At the beginning of the nineteenth century the house was in the possession of George and Sarah Green. On 18th March 1808 they went over to Langdale, leaving the children at home and in the charge of their eleven year old daughter. On their return home over the fells George and Sarah both lost their lives when they were caught in a blizzard.
An detailed account of what happened after the death of the Greens' can be obtained from a letter written ten days after the event by Dorothy Wordsworth where she says to a Mrs Clarkson:-
"Most likely you have read in the papers of the dismal event which happened in our neighbourhood on Saturday sen-night, but I am sure you will wish to know further particulars. Our thoughts have been almost wholly employed about the poor sufferers or their family ever since. George and Sarah Green, two inhabitants of this vale, went to a sale in Langdale in the afternoon; and set off homewards in the evening, intending to cross the fells and descend just above their own cottage, a lonely dwelling in Easedale. They had left a daughter at home eleven years old, with the care of five brothers and sisters younger than herself, the youngest an infant at the breast. These dear helpless creatures sate up till eleven o'clock expecting their parents, and then went to bed thinking that they had stayed all night in Langdale because of the weather."
"All next day they continued to expect them, and on Monday morning one of the boys went to a house on the opposite side of the dale to borrow a cloak. On being asked for what purpose, he replied that his sister was going to Langdale to lait their folk who had never come home. The man of the house started up, and said that they were lost ; and immediately spread the alarm. As long as daylight lasted on that day Monday, and on till Tuesday afternoon, all the men of Grasmere, and many from Langdale, were out upon the fells. On Tuesday afternoon the bodies were found miserably mangled, having been cut by the crags. They were lying not above a quarter of a mile above a house in Langdale where their shrieks had been distinctly heard by two different persons who supposed that the shrieks came from some drunken people who had been at the sale."
"The bodies were brought home in a cart, and buried in one grave last Thursday. The poor children all the time they had been left by themselves suspected no evil ; and as soon as it was known by others that their father and mother were missing, the truth came upon them like a thunderstroke. The neighbouring women came to look after them, and found them in a pitiable state, all crying together. In a little time, however, they were pacified, and food was brought into the house, for they had scarcely anything left."

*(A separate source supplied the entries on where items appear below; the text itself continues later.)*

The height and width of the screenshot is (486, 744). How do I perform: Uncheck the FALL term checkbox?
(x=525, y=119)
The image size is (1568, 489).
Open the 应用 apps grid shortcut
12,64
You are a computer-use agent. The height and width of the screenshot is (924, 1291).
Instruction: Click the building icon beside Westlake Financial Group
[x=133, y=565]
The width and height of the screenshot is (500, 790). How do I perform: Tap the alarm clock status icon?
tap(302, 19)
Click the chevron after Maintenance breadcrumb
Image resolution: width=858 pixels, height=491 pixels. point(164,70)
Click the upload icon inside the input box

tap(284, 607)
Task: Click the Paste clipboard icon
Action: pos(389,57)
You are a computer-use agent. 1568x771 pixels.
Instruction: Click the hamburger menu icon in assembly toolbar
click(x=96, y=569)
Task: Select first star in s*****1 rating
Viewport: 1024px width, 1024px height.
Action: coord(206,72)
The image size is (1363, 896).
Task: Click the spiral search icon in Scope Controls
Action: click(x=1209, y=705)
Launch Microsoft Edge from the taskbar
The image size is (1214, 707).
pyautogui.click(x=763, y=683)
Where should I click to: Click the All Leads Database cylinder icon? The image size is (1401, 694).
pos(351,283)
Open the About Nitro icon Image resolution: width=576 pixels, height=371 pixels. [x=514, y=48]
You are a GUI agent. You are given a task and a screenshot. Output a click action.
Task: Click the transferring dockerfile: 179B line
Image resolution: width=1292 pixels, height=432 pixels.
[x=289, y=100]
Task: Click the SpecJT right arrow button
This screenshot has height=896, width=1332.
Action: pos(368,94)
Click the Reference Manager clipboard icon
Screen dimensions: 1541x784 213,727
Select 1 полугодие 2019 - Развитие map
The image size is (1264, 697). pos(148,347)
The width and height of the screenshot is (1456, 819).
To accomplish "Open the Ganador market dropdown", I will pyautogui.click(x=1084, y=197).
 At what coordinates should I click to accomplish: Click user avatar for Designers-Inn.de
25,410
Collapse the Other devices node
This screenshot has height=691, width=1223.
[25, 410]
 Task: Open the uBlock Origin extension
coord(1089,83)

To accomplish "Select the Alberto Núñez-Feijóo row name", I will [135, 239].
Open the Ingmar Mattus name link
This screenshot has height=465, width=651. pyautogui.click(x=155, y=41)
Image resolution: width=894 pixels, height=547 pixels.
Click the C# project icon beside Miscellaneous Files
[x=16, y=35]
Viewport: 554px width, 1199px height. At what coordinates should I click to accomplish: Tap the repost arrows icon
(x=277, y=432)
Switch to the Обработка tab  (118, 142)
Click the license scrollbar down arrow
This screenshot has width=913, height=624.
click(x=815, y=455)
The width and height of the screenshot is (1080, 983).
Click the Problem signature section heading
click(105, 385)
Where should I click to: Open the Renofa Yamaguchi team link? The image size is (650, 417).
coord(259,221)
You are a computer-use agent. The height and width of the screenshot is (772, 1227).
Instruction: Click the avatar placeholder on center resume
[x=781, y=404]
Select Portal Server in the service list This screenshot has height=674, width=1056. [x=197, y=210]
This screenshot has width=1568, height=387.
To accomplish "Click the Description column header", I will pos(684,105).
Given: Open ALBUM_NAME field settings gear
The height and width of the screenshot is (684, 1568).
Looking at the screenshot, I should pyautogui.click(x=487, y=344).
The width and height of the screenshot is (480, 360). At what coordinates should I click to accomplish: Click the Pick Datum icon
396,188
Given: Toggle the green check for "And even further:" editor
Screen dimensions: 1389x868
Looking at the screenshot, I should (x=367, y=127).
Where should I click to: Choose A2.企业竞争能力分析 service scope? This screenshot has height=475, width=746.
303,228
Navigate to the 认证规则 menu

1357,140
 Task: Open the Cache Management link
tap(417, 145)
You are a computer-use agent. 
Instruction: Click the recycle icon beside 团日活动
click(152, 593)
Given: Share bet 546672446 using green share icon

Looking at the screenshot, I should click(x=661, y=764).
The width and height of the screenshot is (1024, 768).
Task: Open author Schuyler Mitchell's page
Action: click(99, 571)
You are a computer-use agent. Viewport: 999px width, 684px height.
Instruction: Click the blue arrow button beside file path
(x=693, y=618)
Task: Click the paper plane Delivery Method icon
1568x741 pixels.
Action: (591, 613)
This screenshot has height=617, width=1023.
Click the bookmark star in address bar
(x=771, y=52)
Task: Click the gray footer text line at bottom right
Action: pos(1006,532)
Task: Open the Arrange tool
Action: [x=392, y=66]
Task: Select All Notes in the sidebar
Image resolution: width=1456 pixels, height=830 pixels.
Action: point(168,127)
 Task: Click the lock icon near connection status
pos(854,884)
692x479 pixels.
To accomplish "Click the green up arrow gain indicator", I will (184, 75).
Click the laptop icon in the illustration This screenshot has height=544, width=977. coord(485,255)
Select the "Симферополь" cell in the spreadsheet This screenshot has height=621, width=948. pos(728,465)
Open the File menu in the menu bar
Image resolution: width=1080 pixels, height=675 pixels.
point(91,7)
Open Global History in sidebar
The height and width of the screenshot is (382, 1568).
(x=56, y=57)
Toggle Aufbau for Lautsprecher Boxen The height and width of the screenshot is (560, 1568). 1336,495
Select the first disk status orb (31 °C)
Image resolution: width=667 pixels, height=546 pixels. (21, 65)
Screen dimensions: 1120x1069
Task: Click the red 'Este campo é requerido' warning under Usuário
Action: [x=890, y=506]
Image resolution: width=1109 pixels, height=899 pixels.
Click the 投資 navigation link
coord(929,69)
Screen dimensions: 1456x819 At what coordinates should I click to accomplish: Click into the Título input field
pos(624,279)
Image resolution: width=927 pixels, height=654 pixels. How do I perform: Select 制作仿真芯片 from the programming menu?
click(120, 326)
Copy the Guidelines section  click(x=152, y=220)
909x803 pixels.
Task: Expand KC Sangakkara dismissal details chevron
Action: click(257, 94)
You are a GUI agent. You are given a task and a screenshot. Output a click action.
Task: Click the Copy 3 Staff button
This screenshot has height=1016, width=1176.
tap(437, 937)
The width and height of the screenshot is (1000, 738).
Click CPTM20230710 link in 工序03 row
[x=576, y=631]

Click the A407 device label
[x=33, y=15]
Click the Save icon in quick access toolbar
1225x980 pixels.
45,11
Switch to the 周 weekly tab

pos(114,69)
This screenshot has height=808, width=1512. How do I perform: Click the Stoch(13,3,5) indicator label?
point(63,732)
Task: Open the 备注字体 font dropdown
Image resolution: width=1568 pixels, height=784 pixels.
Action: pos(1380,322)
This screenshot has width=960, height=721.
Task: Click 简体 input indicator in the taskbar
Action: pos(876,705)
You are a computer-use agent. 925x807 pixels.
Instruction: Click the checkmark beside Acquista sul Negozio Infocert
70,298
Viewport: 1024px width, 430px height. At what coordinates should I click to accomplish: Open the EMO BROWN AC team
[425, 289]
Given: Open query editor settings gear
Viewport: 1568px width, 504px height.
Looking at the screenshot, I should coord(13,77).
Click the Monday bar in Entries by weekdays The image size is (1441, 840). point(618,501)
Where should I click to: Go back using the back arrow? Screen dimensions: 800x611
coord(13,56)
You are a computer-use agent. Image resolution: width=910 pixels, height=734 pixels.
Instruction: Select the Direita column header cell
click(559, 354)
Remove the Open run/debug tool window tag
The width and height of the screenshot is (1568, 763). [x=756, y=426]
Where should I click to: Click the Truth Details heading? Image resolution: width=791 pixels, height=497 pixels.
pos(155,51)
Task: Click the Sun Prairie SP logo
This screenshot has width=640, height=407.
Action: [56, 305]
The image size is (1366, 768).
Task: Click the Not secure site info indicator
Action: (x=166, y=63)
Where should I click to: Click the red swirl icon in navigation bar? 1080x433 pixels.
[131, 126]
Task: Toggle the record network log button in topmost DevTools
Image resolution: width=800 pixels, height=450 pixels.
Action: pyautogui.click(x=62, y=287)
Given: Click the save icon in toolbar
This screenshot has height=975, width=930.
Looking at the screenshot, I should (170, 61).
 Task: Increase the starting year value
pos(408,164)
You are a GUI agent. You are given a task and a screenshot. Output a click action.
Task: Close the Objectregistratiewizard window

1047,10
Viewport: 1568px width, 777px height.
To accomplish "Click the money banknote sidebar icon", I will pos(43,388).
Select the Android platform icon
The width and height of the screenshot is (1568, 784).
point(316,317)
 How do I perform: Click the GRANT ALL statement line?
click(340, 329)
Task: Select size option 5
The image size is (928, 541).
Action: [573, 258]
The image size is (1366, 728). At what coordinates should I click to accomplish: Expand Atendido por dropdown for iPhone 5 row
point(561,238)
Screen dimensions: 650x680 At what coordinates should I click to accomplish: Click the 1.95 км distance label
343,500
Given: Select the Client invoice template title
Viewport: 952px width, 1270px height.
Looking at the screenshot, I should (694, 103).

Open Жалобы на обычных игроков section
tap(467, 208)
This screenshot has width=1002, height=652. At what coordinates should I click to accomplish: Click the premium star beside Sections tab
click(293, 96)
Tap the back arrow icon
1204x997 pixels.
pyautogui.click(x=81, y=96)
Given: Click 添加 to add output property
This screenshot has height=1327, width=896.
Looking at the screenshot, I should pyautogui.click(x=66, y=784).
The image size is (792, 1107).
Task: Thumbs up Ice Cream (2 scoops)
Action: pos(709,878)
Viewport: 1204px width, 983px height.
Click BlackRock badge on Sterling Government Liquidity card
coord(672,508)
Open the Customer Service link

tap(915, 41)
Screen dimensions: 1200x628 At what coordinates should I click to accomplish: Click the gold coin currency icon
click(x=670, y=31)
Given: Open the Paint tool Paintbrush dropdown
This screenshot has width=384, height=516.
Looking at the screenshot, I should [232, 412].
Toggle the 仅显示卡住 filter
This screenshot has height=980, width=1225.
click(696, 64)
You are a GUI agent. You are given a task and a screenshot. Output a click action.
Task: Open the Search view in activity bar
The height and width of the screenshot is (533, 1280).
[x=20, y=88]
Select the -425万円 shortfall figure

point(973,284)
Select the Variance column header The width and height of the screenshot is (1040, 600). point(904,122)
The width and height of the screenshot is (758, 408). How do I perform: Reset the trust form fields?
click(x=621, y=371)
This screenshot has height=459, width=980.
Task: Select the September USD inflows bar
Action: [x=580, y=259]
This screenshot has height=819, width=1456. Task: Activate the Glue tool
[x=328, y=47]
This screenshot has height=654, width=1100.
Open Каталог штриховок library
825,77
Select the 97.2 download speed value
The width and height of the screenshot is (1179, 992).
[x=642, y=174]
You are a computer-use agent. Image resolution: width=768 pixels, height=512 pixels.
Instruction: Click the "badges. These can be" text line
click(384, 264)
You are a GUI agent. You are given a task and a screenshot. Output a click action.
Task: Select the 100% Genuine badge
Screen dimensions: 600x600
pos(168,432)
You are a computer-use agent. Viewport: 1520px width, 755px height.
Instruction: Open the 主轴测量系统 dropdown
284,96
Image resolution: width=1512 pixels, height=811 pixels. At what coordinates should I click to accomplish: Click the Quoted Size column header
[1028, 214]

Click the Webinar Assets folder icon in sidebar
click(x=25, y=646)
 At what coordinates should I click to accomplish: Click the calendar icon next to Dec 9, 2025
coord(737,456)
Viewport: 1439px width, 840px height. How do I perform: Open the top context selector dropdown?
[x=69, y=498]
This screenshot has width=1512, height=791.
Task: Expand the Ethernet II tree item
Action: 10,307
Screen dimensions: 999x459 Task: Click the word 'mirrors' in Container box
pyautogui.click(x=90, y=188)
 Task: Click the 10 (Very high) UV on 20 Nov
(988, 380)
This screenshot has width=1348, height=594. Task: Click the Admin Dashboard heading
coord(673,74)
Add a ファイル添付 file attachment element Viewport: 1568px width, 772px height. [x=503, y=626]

"Their parents were the poorest people in the vale, though they had a small estate of their own and a single cow. This morsel of land, now deeply mortgaged, had been in the possession of the family for several generations ; they were loath to sell it, and consequently they had never had any assistance from the parish. He had been twice married. By his former wife he had left one son and three daughters, and by her who perished with him four sons and four daughters. They must have very soon parted with their land if they had lived, for their means were reduced by little, and little, till scarcely anything but the land was left. The cow was grown old, and they had not money to buy another. They had sold their horse, and were in the habit of carrying bridles, or anything that they could spare, to barter for potatoes or bread. 1 Luxuries they had none. They never made tea, and when the neighbours went to the children on Monday they found nothing in the house but a few (pieces) of lean dried mutton. The cow at this time does not give a quart of milk in a day. You will wonder how they lived at all, and indeed I can hardly tell you. They used to sell a few peats in the summer, which they dug out of their own heart's heart—their land—and perhaps the old man (he was sixty-five years of age) might earn a little money by doing odd jobs for his neighbours ; but it was never known till now (by us at least) how much distressed they must have been. See them when you would, they were always cheerful ; and when they went from home they were decently dressed. The children, too, though very ragged, were clean ; and are as pure and innocent, and in every respect as promising children as I ever saw."
"Since this melancholy event our thoughts have been chiefly employed in laying schemes to prevent the children from falling into the hands of persons who may use them unkindly, and for giving them decent education. One of the eight is in place, and can provide for herself. The next is with us. She has attended the children since we came from Coleorton ; but we had intended parting with her at Whitsuntide if her parents had lived, and have hired an elder servant in her place, thinking it bad for the children's tempers to be under one so young. We shall, however, now keep her, not as a servant, but send her to Grasmere School, and teach her to sew ; and do our best to fit her for a good place. She is as innocent, and as guileless, as a baby; but her faculties are rather slow. After her there are six left, and it is probable they will be boarded out by the parish. We hope that a sufficient sum will be raised for the purposes I have mentioned. Everybody who has the power seems disposed to assist them. The Bishop of Llandaffwill subscribe ten guineas, and we have received five guineas from a Mr. Wilson—a very amiable young man, a friend and adorer of William and his verses, who is building a house at Windermere. This sum we shall keep back till we see what is done by the parish and others, and we hope to get more from our friends. Perhaps your uncle Hardcastle may do something."